Thread

  1. Re: Initial Review: JSON contrib modul was: Re: Another swing at JSON

    Joey Adams <joeyadams3.14159@gmail.com> — 2011-07-15T19:56:56Z

    On Mon, Jul 4, 2011 at 10:22 PM, Joseph Adams
    <joeyadams3.14159@gmail.com> wrote:
    > I'll try to submit a revised patch within the next couple days.
    
    Sorry this is later than I said.
    
    I addressed the issues covered in the review.  I also fixed a bug
    where "\u0022" would become """, which is invalid JSON, causing an
    assertion failure.
    
    However, I want to put this back into WIP for a number of reasons:
    
     * The current code accepts invalid surrogate pairs (e.g.
    "\uD800\uD800").  The problem with accepting them is that it would be
    inconsistent with PostgreSQL's Unicode support, and with the Unicode
    standard itself.  In my opinion: as long as the server encoding is
    universal (i.e.
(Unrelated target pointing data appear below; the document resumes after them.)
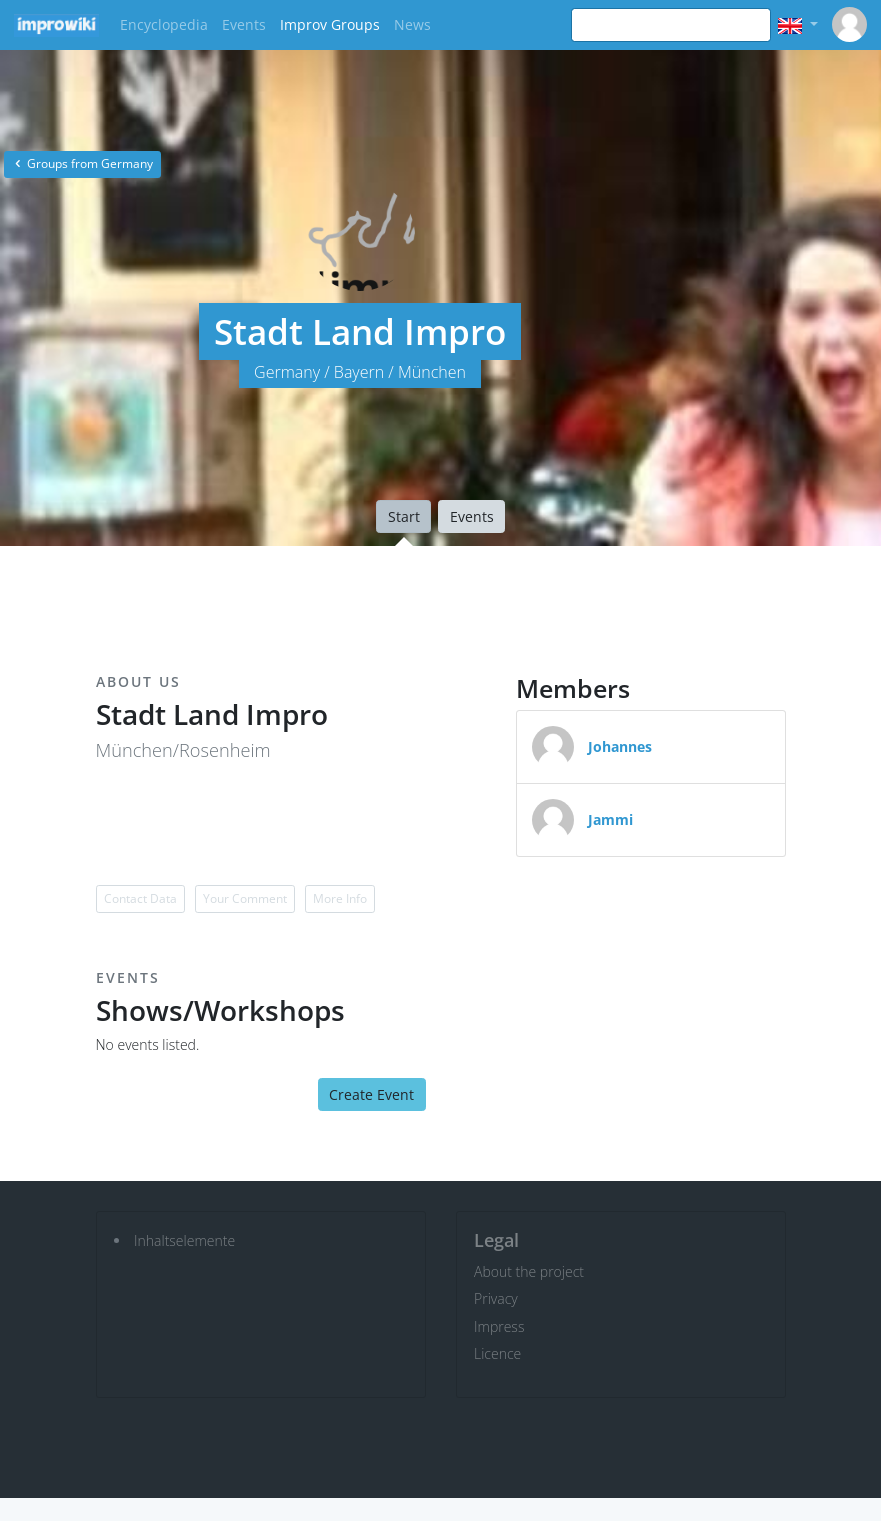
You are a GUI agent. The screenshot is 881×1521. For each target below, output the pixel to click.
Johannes (620, 746)
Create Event (371, 1094)
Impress (499, 1326)
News (412, 24)
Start (404, 516)
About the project (529, 1271)
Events (244, 24)
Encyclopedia (164, 24)
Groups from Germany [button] (82, 163)
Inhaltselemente (184, 1240)
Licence (497, 1353)
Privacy (496, 1298)
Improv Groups (330, 24)
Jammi (610, 819)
UTF-8), decoding a JSON-encoded string should not fail
    (barring data corruption and resource limitations).
    
     * I'd like to go ahead with the parser rewrite I mentioned earlier.
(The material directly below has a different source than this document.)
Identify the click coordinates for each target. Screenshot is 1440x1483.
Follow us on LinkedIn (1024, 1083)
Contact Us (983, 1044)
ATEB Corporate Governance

    The new parser will be able to construct a parse tree when needed, and
    it won't use those overkill parsing macros.
    
     * I recently learned that not all supported server encodings can be
    converted to Unicode losslessly.  The current code, on output,
    converts non-ASCII characters to Unicode escapes under some
    circumstances (see the comment above json_need_to_escape_unicode).
    
    I'm having a really hard time figuring out how the JSON module should
    handle non-Unicode character sets.  \uXXXX escapes in JSON literals
    can be used to encode characters not available in the server encoding.
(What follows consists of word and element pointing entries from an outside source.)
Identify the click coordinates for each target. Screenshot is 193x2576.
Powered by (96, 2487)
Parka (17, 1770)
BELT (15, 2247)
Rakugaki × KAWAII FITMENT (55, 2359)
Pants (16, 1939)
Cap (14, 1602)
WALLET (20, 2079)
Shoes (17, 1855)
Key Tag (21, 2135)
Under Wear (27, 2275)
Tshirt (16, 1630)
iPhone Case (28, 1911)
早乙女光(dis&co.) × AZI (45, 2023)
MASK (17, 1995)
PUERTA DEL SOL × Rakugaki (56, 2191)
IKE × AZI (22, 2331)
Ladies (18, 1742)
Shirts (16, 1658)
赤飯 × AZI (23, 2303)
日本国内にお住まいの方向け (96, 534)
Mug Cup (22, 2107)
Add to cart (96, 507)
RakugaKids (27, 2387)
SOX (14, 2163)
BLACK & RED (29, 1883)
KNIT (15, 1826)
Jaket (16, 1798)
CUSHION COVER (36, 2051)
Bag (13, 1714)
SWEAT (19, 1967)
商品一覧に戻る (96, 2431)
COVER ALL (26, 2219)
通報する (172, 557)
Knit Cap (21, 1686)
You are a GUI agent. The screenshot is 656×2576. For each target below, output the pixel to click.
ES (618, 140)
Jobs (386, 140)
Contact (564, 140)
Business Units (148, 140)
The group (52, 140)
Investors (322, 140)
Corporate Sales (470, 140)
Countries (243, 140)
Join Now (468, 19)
     On the other hand, the server encoding can encode characters not
    present in Unicode (see the third bullet point above).  This means
    JSON normalization and comparison (along with member lookup) are not
    possible in general.
    
    Even if I assume server -> UTF-8 -> server transcoding is lossless,
    the situation is still ugly.  Normalization could be implemented a few
    ways:
    
     * Convert from server encoding to UTF-8, and convert \uXXXX escapes
    to UTF-8 characters.  This is space-efficient, but the resulting text
    would not be compatible with the server encoding (which may or may not
    matter).
     * Convert from server encoding to UTF-8, and convert all non-ASCII
    characters to \uXXXX escapes, resulting in pure ASCII.  This bloats
    the text by a factor of three, in the worst case.
     * Convert \uXXXX escapes to characters in the server encoding, but
    only where possible.  This would be extremely inefficient.
    
    The parse tree (for functions that need it) will need to store JSON
    member names and strings either in UTF-8 or in normalized JSON (which
    could be the same thing).
    
    Help and advice would be appreciated.  Thanks!
    
    - Joey